Cephalon.ReferenceModule.Operations shows:

  • package-owned service registration
  • capability registration visible in /engine/capabilities
  • lifecycle-driven state transitions
  • package localization merged into the runtime catalog
  • package-contributed technology profiles through ITechnologyContributor
  • technology-aware service and capability activation through ITechnologyServiceContributor and ITechnologyCapabilityContributor
  • REST endpoint contribution through IRestModule
  • a distributable cephalon.package.json manifest copied to the package output

That makes it the baseline package to copy when authoring a new module package for Cephalon. The scaffold generator and dotnet new starters now emit the same manifest convention automatically.

Module packages should assume capability access may be governed by Engine:Trust.

Current baseline:

  • package-loaded assemblies may be required to come from manifest-driven discovery through Engine:PackagePolicy
  • package manifests may be required to declare version, compatibility fields, publisher ids, signer fingerprints, signature key ids, signature values, cryptographic signature verification, or integrity.sha256 through Engine:PackagePolicy
  • package-loaded assemblies can be blocked unless the package is trusted
  • package trust can come from package id, assembly name, publisher id, signer fingerprint, checksum allow-list, or any declared signature that verifies successfully under the active trust policy
  • capability metadata can be allowed, trusted-only, or denied
  • REST endpoints can opt into request-time enforcement with RequireCapability("capability.key")
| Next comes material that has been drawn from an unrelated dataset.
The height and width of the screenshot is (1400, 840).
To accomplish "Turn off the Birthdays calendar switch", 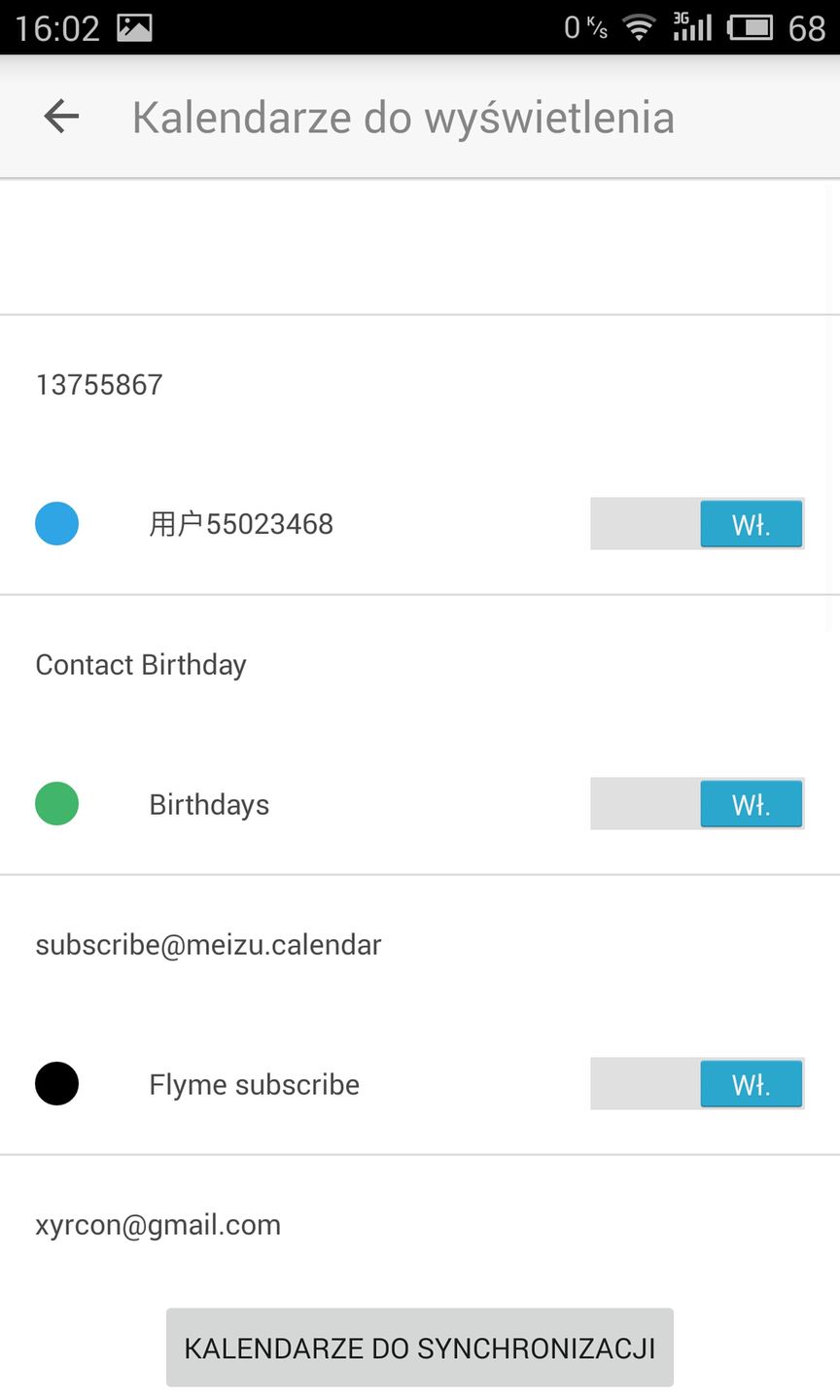I will click(x=697, y=804).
For independently distributed packages, trust can combine signing keys and checksums:

{
"Engine": {
"Trust": {
"TrustedPublishers": [ "cephalon-labs" ],
"TrustedSignerFingerprints": [
"sha256:cephalon-labs-reference-operations"
],
"TrustedSignaturePublicKeys": {
"cephalon-labs-build": "keys/cephalon-labs-build.public.pem"
},
"TrustedSignatureCertificates": {
"cephalon-labs-signing-cert": "keys/cephalon-labs-signing-cert.pem"
},
"TrustedSignatureCertificateAuthorities": [
"keys/cephalon-labs-root.pem"
},
"AllowedPackageChecksums": {
"operations": [
"sha256:3e5d5b9fd0dfb7c60e441d013d7d2a60f41c7b0a0a4fb2d2ad5a9f88d6e7c123"
]
}
}
}
}

That means package authors should give capabilities stable keys and use those keys consistently when binding runtime policies.
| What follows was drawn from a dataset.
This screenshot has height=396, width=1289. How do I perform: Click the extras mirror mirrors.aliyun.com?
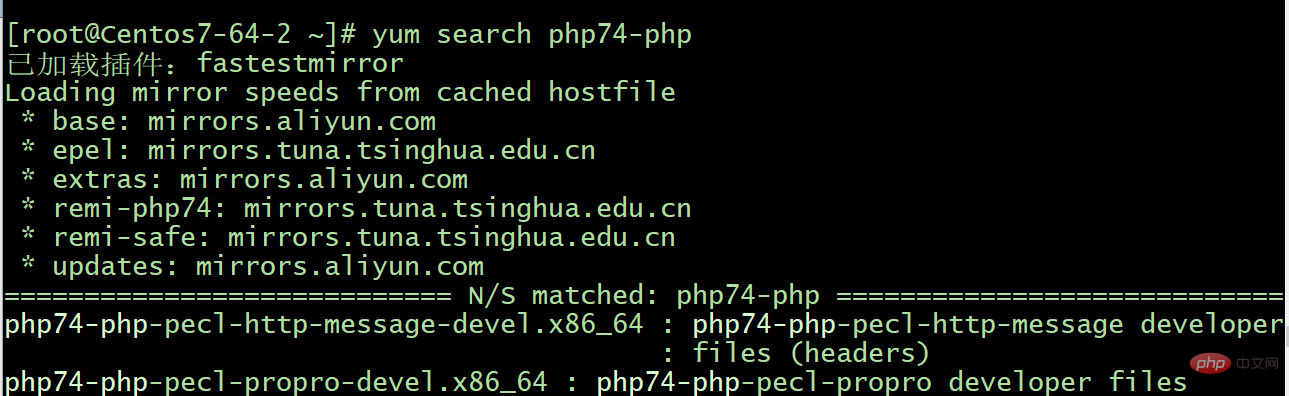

If a package is mainly about a future-tech workload and provides reusable runtime primitives across many apps, prefer the technology-pack pattern documented in docs/technology-packs.md.

Use a module package when the package primarily owns domain behavior. Use a technology pack when the package primarily owns reusable workload services or capability activation for a technology profile. If a domain module only needs to add descriptors into an existing technology pack, prefer the pack’s contributor services instead of creating a new companion package.